Before then we see the failures of companies that were already struggling with debt. Companies like XL can't get the finance they require to sort themselves out until the next holiday season when they could re-price their flights to take into account the extra cost of fuel. The weakest go to the wall first. But we are only at the beginning. Its going to get far, far worse. Huge numbers of people are going to be unemployed. In the UK large numbers of people are already being layed off, but so far they are not shown in the unemployment figures - the Poles are all going home, some UK employees made redundant have been quick to slot themselves into the jobs that were still being advertised before the crunch really started to bite. The government is desparately trying to expand the public sector to absorb the unemployed before they feature on the statistics. Over the next six months this will fail. The unemployment figures will climb rapidly and a huge percentage of the work-force will be lining up at soup kitchens. I mean this quite literally. Britain's economy will collapse to such an extent it will struggle to feed its own people.
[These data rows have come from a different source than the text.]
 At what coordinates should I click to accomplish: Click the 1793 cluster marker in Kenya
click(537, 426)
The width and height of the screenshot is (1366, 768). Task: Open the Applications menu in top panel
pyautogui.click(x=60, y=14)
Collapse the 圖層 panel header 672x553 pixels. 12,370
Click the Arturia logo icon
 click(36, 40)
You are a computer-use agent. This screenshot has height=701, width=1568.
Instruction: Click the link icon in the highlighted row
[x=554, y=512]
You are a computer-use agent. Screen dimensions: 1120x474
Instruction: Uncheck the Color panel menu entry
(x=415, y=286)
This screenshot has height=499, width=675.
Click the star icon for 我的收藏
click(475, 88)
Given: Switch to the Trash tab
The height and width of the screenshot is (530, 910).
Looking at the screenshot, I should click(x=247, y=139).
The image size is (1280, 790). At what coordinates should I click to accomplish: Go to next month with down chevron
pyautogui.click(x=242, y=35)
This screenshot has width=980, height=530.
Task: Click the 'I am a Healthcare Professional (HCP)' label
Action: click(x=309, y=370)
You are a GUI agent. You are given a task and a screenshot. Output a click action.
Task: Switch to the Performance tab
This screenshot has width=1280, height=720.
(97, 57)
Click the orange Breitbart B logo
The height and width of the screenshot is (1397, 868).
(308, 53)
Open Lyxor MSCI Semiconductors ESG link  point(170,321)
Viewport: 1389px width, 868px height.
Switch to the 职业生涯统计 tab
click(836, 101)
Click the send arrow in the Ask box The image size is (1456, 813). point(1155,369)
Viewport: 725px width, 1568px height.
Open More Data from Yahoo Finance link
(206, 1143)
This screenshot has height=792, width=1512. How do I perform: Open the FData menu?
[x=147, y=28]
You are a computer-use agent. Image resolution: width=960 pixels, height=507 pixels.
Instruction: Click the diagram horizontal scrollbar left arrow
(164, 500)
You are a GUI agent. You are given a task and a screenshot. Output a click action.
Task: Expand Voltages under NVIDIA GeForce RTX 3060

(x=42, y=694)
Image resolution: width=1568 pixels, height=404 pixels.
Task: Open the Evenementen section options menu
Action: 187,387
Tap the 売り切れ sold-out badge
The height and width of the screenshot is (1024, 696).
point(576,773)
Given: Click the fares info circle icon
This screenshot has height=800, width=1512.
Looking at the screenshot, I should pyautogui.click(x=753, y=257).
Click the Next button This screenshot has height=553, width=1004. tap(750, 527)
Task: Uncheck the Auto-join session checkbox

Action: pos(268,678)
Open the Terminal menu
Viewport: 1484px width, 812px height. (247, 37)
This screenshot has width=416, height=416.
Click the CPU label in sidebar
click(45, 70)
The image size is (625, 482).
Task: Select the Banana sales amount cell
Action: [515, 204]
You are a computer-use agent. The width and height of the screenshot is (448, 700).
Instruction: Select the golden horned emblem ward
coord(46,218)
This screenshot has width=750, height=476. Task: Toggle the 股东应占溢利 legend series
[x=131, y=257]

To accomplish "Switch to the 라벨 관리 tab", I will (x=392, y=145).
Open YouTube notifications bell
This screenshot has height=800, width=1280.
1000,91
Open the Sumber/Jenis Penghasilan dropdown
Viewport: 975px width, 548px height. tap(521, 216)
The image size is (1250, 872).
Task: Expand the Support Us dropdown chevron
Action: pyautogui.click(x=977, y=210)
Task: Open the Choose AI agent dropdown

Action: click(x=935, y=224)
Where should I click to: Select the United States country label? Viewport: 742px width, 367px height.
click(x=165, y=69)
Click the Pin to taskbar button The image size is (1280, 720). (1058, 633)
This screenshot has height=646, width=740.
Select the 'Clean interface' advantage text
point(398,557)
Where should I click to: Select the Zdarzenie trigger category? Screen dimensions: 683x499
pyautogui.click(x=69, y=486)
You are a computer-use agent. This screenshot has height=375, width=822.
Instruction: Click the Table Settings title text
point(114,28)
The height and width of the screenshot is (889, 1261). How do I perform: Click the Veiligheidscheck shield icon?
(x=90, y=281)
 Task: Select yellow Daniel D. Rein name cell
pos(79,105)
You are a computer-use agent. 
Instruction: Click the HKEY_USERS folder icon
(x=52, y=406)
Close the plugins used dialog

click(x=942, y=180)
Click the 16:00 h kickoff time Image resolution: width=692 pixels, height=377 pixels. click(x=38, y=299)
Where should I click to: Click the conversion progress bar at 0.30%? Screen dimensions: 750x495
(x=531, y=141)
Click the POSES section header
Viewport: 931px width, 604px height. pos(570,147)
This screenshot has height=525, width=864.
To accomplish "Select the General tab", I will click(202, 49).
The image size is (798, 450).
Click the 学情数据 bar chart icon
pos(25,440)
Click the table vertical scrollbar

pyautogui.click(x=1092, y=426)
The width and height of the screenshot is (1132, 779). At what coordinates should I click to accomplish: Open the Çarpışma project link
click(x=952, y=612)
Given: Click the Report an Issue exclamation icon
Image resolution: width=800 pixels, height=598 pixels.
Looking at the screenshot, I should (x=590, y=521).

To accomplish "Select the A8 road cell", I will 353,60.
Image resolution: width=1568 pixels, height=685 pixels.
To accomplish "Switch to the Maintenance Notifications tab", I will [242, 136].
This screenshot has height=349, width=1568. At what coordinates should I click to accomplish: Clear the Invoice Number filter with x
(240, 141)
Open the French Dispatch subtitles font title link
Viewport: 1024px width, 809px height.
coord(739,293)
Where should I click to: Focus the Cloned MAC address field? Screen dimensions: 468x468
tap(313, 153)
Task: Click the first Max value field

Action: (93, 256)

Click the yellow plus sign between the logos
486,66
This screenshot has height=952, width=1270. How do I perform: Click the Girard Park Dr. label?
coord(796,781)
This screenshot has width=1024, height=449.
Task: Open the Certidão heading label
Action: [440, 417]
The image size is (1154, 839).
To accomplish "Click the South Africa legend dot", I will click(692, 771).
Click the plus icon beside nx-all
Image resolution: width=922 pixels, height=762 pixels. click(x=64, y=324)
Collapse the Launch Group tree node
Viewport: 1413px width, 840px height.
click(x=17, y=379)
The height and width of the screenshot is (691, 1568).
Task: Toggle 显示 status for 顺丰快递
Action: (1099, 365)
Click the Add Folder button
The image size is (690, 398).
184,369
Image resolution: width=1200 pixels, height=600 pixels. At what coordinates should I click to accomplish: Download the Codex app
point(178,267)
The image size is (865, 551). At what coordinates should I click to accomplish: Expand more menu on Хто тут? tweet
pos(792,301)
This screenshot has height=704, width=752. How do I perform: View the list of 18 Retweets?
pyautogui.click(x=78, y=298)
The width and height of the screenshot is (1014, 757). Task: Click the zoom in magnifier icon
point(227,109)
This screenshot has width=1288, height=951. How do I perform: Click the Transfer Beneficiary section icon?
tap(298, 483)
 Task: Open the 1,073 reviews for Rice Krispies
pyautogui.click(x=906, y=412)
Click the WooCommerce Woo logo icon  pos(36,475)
At some point the global stock markets will fail. Maybe Lehman's collapse will be the trigger. If not, then there will be plenty of other big company failures over the next few months to give the markets the impetus they need for a crash.

AntiCitizenOne said...

I hear that Citibank is the biggest Lehman counterparty.

Anyone else know better?

Mark Wadsworth said...

Nick, I dunno. I'd guess nearly all. It's not like banks lend against tulip bulb futures any more.

I have explained this properly and come up with a bomb proof way of sorting it all out on my blog.